### Data ###
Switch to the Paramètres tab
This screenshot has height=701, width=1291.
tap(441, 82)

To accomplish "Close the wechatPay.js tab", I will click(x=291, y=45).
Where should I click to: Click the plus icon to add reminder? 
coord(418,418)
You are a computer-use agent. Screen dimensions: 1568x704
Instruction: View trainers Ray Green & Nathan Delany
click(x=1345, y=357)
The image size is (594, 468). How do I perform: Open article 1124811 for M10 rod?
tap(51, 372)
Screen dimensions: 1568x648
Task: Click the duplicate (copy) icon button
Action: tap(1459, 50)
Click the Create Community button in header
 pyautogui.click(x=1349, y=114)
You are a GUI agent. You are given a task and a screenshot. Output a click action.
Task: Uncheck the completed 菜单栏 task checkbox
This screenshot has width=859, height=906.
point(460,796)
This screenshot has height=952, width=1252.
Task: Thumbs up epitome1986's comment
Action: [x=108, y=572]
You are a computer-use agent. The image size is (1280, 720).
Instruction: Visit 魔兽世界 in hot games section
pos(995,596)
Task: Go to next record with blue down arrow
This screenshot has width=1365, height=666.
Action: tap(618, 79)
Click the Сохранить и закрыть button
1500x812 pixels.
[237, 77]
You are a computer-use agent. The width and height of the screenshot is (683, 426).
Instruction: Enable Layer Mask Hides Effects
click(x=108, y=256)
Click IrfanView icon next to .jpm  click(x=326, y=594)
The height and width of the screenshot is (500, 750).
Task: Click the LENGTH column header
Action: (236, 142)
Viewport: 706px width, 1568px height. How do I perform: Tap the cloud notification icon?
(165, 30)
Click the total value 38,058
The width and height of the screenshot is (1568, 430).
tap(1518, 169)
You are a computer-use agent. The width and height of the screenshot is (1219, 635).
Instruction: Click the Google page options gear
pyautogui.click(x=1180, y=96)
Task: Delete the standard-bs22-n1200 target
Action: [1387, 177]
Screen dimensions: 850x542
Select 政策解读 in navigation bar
###
▶ **Problem to work on**: Looking at the records above, state the number of lines where the word "computer" occurs, and write nothing beyond it.

▶ **Solution for this task**: 4